Pancho era un perro sin pedigrí destinado a morir ahogado en la mar salada. Un amigo de mi abuelo tenía una perra que había tenido cachorrillos, y Pancho, aún sin nombre, era el último de la camada que no habían podido "colocar". Mi abuelo, aunque vivía en aquella habitación mágica que de día era salita y de noche dormitorio, se apiadó del pobre can y se lo llevó a casa. Pancho creció y se acostumbró a su mínimo espacio. Dormía en la habitación como los demás.
Yo nací y Pancho ya estaba allí. De hecho, yo estoy aquí gracias a Pancho, que me salvó la vida. Dice la historia que en el piso de mis padres, mi madre me había puesto a dormir en mi habitación. Pancho gustaba de dormir a los pies de la cuna de barrotes plateados, velando mi sueño. Mientras, mis padres disfrutaban de un par de horas de intimidad. Continúa la historia. que aún cuenta mi madre, que el perro comenzó a ladrar insistentemente, y ella, temerosa de que me iba a despertar y que sería imposible volverme a dormir, entró en el dormitorio dispuesta a castigar al fiel y normalmente calmado Pancho, y que al increparle y ordenarle que se callara, Pancho comenzó a ladrar más fuerte, sus patas apoyadas en mi cuna. Fué entonces que mi madre vió lo que oucrría. En mi sueño, mis labios habían hecho contacto con la mantita que me cubría, y pensando, tal vez, que era mi pipo, mi chupete, había comenzado a succionar el material, de modo que la manta estaba ahora a medio camino de mi garganta, impidiéndome respirar.

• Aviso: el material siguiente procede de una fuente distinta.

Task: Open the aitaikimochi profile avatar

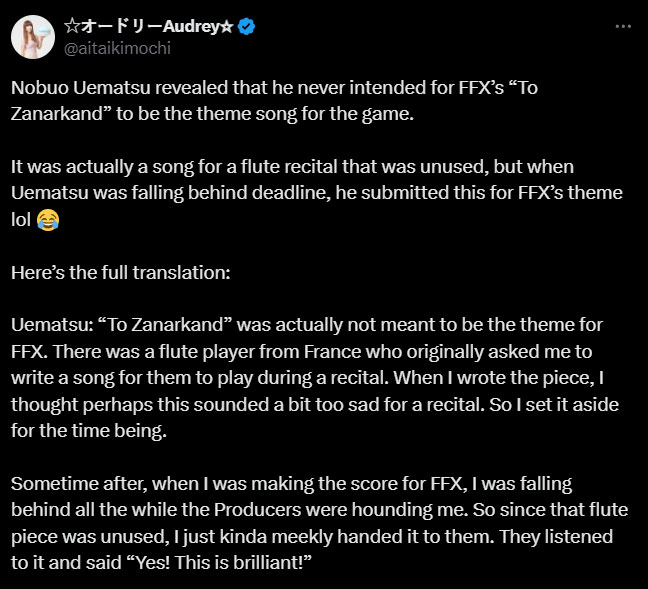Action: (x=33, y=36)

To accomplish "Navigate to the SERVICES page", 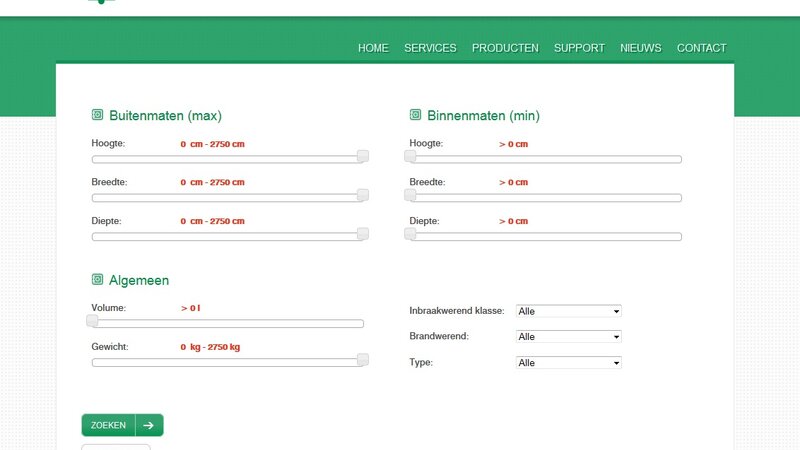I will pos(430,48).
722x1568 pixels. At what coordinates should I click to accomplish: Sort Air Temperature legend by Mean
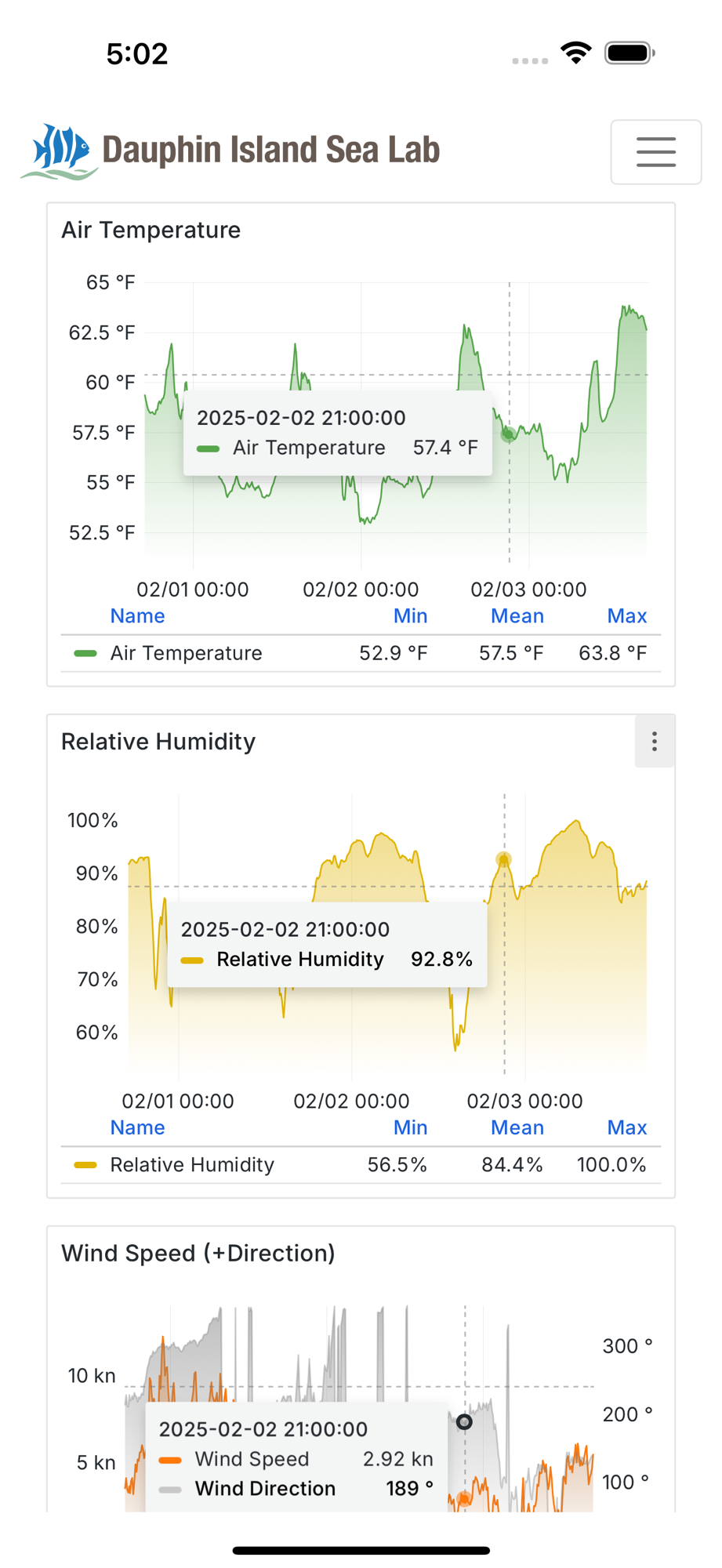pyautogui.click(x=517, y=616)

Me estaba ahogando y el rostro se me estaba poniendo azul. Gracias a Pancho, mi madre pudo evitarme una muerte por asfixia casi segura.
Pancho murió cuando yo tenía unos 9 o diez años. Hasta entonces, cada noche, cuando pasaba los fines de semana o las vacaciones estivales en casa de mis abuelos, venía a lamer mi rostro en medio de la noche, cuando estaba dormida. A veces me despertaba y le acariciaba la cabeza a modo de agradecimiento.
Si alguna vez lloraba por alguna tontería infantil, en medio de la noche, mientras todos dormían ajenos a mi pesar, Pancho estaba siempre ahí, durmiendo a los pies de mi cama, y su sexto sentido le hacía venir y darme un lametón afectuaso, como sólo los perros que te quieren mucho saben hacer.
Me dijeron que Pancho murió envenenado. No era un chucho viejo, tenia unos nueve o diez años, aún le quedaban unos cuantos más de vida canina. Pero cuentan los que saben que algunos vecinos no querian tener un perro en el inmueble (a pesar de que eran los gatos los que hicieron estragos más tarde), y que alguien le echó algo en la comida que mi abuela le servía en su platito de plástico deslucido en el corredor. Yo siempre sospeché de la que llamábamos "La Bruja Piti", la anciana encorvada y alta de pelo blanco y siempre vestida de negro, la que vivía en el corredor en torno al patio, en la misma planta de mis abuelos y que siempre se quejaba de que Pancho estaba en medio de su camino, o de que perseguía al gato negro, su gato, al que con malicia infantil bautizamos Azrael. También se quejaba de que Merceditas, Esmeralda y yo estábamos en su camino, y me preguntaba cuándo nos echaría el veneno en los chupa-chups o las pipas.
Enterramos a Pancho en los terrenos adyacentes a la antigua estación de ferrocarril, en un jardín descuidado. Mi abuelo me llevó un par de veces a llevarle flores a mi Pancho, el que veló mis sueños hasta la noche en que murió, cuando vino a besarme a su modo por última vez y luego se echó a mis pies, derrotado, sabiendo que no despertaría en la mañana.